=== Artigo ===

A cada novo briefing, uma enxurrada de frases vazias, esdrúxulas, complicadas ou simplesmente sem sentido vem engrossar a lista do que não deve ser feito quando se cria uma peça publicitária. Eis alguns exemplos aterradores (os nomes dos autores foram omitidos para proteger os inocentes):

  • “De onde vêm estes sorrisos? É a nacionalidade do surf.” (para Mormaii Brasília)
  • “Jacaré hoje, jacaré forever.” (para Mormaii Brasília)
  • “Bengala na banguela.” (para Viagra)
  • “Rebola, robalo.” (para Sushi Brasil)
  • “Descoberto o segredo da aranha que picou ele” (para a revista Wizard)
  • “Se chover salva também.” (para pneus Michelin)
  • “É proibida a circulação de veículos equipados com pneus cujo desgaste da banda de rodagem seja inferior a 1,69mm de profundidade” (para pneus Michelin)

... a lista é interminável. Invariavelmente, após quatro meses de labuta, alguns acabam achando o caminho das pedras e entendendo o que dá certo, e por que. Do lado docente, após quatro anos de acompanhamento contínuo, é possível perceber padrões e identificar os problemas mais comuns encontrados nos títulos produzidos:

Títulos que são slogans, não títulos. Segundo o “pai dos burros cibernético” (Wikipedia), “Um slogan ou frase de efeito é uma frase de fácil memorização agregando um valor único à empresa, produto ou serviço, sendo esse valor concreto ou não.” "Slogan" vem de sluagh-ghairm (se pronuncia slogorm), do gaélico-escocês para "grito de guerra". Já o título publicitário busca algo mais pontual, como sintetizar a promessa de um benefício – ou seja, ele ilustra de uma forma interessante e atraente a mensagem principal do anúncio, e com isso tenta trazer o leitor para o resto da peça. O problema com títulos que têm cara de slogan (“Qualidade e segurança”, “Sua vida com mais cor”, “Você pode confiar na gente”) é que além de serem abstratos demais, eles “chegam com cara de quem já está saindo”, não seduzindo o leitor para que continue vendo a peça publicitária.

=== Extrato dos dados ===

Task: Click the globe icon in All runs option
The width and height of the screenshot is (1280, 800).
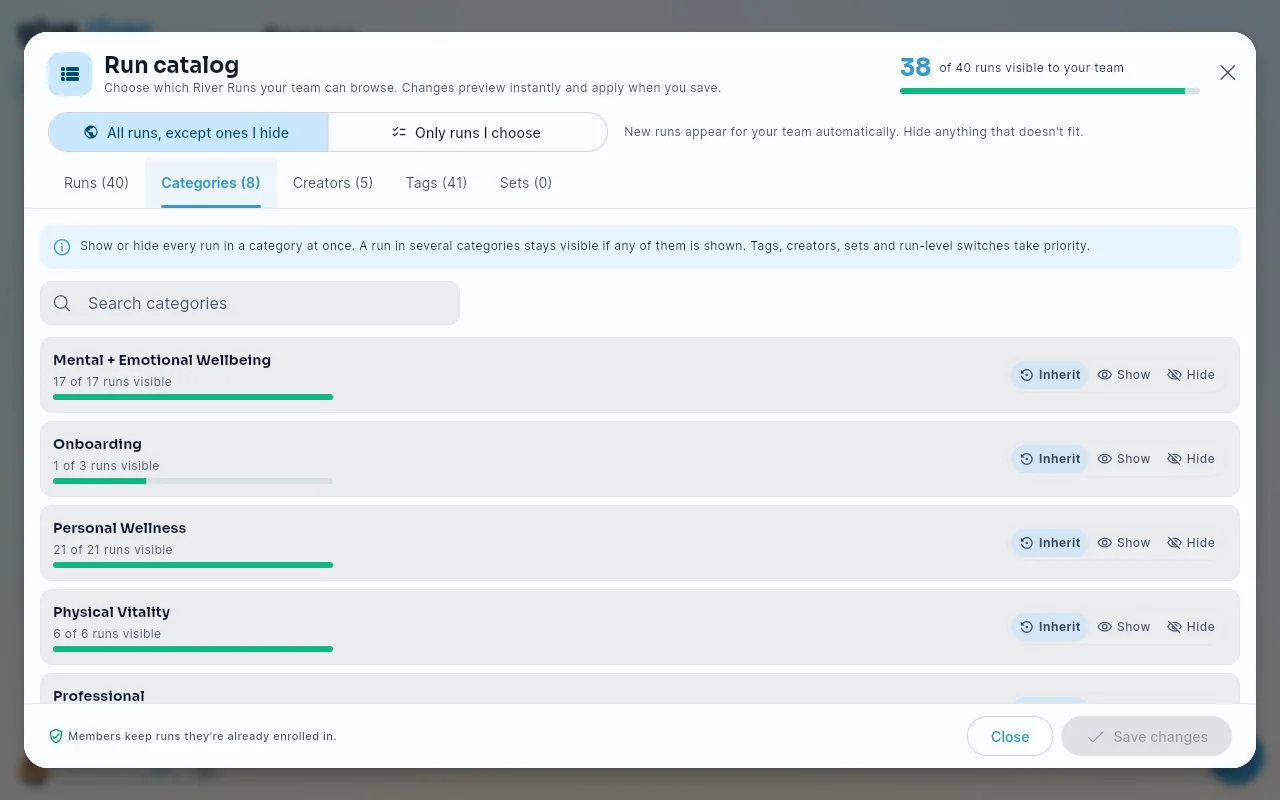Action: tap(91, 132)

===

* **Exercícios**:
**a)** Responda com base no artigo:
(i) Por quanto tempo, do lado docente, houve acompanhamento contínuo?
(ii) De que língua vem a palavra "slogan"?
(iii) Para qual cliente foi criada a frase "Rebola, robalo."?
**b)** Reproduza sem alterações o trecho do artigo que começa em "A cada novo" e vai até "(para Sushi Brasil)".
**c)** Traduza para o inglês esta frase do artigo: "Invariavelmente, após quatro meses de labuta, alguns acabam achando o caminho das pedras e entendendo o que dá certo, e por que."

* **Respostas**:
**a)**
(i) Por quatro anos.
(ii) Do gaélico-escocês, de sluagh-ghairm, que significa "grito de guerra".
(iii) Para Sushi Brasil.

**b)**
A cada novo briefing, uma enxurrada de frases vazias, esdrúxulas, complicadas ou simplesmente sem sentido vem engrossar a lista do que não deve ser feito quando se cria uma peça publicitária. Eis alguns exemplos aterradores (os nomes dos autores foram omitidos para proteger os inocentes):

  • “De onde vêm estes sorrisos? É a nacionalidade do surf.” (para Mormaii Brasília)
  • “Jacaré hoje, jacaré forever.” (para Mormaii Brasília)
  • “Bengala na banguela.” (para Viagra)
  • “Rebola, robalo.” (para Sushi Brasil)

**c)** Invariably, after four months of hard work, some end up finding their way and understanding what works, and why.